Secara tak langsung, perkembangan teknologi juga turut mengubah sifat dan pola pikir masyarakat.
Perubahan ini ternyata berdampak pada cara pandang masyarakat terhadap terhadap budayanya.
Terkadang, beberapa masyarakat akan lebih tertarik untuk menonton film di bioskop daripada menyaksikan wayang secara langsung.
Hal ini dikarenakan wayang memiliki waktu pentas yang cukup panjang sehingga tak semua orang dapat menikmatinya.
Untuk menjawab permasalahan tersebut, nyatanya pertunjukkan wayang selalu menghadirkan sesuatu yang baru karena terus berevolusi sesuai dengan kebutuhan zamannya.
Misalnya pada tahun 1145, yaitu ketika Raden Panji Kasatriyan menjadi raja di Kerajaan Jenggala, wayang purwa dibuat dari kulit hewan.
Kemudian bahan pembuatan wayang ini bertransformasi menjadi kertas lebar sehingga memunculkan istilah wayang beber.
Perubahan ini dilakukan oleh raja kerajaan Majapahit, yaitu Raden Jaka Sesuruh pada tahun 1283.
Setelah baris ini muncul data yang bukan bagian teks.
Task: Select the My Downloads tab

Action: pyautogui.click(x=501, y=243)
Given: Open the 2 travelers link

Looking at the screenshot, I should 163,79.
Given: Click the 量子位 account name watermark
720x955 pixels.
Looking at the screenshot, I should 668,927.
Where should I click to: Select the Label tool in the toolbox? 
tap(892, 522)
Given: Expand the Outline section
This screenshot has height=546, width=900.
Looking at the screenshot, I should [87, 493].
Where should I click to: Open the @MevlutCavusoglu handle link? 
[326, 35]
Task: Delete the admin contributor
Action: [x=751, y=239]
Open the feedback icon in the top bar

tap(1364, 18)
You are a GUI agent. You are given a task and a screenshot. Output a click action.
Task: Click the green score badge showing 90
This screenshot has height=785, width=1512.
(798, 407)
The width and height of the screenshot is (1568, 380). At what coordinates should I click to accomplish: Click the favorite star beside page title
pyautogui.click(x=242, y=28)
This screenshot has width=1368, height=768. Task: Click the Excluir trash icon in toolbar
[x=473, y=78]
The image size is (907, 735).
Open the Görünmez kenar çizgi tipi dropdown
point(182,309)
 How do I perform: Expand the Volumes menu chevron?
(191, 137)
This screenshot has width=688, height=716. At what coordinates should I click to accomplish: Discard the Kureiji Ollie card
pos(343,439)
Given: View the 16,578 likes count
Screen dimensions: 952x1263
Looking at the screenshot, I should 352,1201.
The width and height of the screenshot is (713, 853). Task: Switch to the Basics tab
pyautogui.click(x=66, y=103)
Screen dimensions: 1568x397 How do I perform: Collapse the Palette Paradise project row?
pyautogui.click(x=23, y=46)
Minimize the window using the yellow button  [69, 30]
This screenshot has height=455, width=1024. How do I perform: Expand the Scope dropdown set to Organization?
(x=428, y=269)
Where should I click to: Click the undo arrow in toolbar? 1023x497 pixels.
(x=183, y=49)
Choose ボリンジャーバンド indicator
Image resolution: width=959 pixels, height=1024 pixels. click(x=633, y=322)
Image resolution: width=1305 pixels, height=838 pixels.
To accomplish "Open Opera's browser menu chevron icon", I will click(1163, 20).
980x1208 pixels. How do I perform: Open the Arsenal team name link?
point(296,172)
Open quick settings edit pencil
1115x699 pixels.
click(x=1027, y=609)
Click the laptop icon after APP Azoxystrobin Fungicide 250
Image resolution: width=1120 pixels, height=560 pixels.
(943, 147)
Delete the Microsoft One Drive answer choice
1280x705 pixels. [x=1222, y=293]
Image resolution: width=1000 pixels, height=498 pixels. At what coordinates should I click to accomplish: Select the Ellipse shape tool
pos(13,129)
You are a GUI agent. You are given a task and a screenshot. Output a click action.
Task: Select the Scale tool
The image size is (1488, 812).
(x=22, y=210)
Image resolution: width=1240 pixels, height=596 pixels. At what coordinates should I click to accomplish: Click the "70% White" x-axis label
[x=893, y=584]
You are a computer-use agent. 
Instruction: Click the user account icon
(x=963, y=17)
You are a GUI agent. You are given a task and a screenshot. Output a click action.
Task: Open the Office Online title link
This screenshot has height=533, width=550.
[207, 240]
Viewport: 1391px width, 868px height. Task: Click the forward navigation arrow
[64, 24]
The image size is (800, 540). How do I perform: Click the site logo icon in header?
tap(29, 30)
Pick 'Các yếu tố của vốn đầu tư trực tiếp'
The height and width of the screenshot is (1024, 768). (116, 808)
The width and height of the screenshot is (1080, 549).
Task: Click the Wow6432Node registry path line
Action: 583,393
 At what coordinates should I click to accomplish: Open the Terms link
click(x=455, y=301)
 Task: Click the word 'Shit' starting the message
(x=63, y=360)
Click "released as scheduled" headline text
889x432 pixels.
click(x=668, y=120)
Sementara itu, pada era modern ini, wayang yang mulai mengalami penurunan penonton melakukan kolaborasi dengan teknologi.
Apabila keduanya berjalan dengan baik, tentu tak hanya kebudayaan saja yang tetap lestari, tapi kehidupan para senimannya juga sejahtera.
Hal itu akan memacu mereka lebih giat karena disediakannya ruang untuk berkarya dan memperkenalkan wayang kepada masyarakat luas.
Akan tetapi, yang terkadang menjadi permasalahan adalah ketika televisi menayangkan pertunjukkan wayang.
Banyak sekali perubahan yang terjadi karena tim produksi juga harus mempertimbangkan daya tarik penonton.